Les récents essais de missiles à portée intermédiaire basés au sol aux États-Unis permettent à Moscou de mieux reconnaître ses propres essais de missiles et d’accélérer la production de missiles 9M729 et d’autres missiles à portée intermédiaire. La Russie devra toutefois rester vigilante quant à l’emplacement des futurs bataillons de missiles. Un seul bataillon de 9M729 dans le district militaire occidental est peu susceptible de convaincre les Européens que les missiles à portée intermédiaire basés au sol des États-Unis devraient être amenés sur le continent. Mais si la Russie étend de manière significative ces déploiements près de ses frontières occidentales, cela renforcerait l’argument des États-Unis selon lequel les mesures prises par la Russie exigent une réponse occidentale. La géographie de la Russie deviendrait un facteur dans cette dynamique, car ses missiles intermédiaires à longue portée pourraient atteindre des cibles situées sur le flanc oriental de l’OTAN depuis une bande assez large de la Russie occidentale, même juste à l’est de son district militaire occidental.

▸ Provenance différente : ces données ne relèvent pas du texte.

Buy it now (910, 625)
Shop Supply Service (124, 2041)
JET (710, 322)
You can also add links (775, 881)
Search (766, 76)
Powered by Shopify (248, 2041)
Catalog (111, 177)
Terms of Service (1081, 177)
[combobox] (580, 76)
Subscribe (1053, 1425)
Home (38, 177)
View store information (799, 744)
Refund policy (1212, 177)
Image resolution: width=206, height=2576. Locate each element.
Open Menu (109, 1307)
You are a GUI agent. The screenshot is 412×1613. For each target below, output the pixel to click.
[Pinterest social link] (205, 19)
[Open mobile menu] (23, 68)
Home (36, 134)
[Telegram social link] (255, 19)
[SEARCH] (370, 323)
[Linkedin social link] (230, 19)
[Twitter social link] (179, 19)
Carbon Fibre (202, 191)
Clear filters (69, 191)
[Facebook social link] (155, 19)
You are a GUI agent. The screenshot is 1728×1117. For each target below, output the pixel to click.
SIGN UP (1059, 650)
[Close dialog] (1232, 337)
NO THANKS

Cette carte montre la portée de divers systèmes de missiles à portée intermédiaire en Europe et en Russie avant l’entrée en vigueur de FNI

Le degré d’ouverture des Européens aux déploiements américains à portée intermédiaire variera considérablement d’un pays à l’autre. Certains pays de l’OTAN, tels que la Pologne et les États baltes, déjà à la portée des unités de missiles russes à courte portée – telles que l’Iskander – voient dans une large mesure le développement de missiles intermédiaires russes comme une occasion d’attirer une présence militaire américaine plus robuste sur leurs territoires. Mais des pays comme l’Allemagne et la France se méfieront de l’escalade de la course aux armements intermédiaire, qui pourrait de nouveau placer leurs territoires à portée de main. Paris, et plus encore Berlin, savent qu’une opposition politique nationale importante se produirait si les missiles américains à portée intermédiaire étaient déployés à l’intérieur de leurs frontières. Au cours des années 1980, ces déploiements américains ont provoqué d’importantes manifestations en Europe occidentale. Et cela signifie que la Russie doit trouver un équilibre délicat entre l’extension de ses déploiements de missiles à portée intermédiaire et le maintien de son avantage en matière de propagande.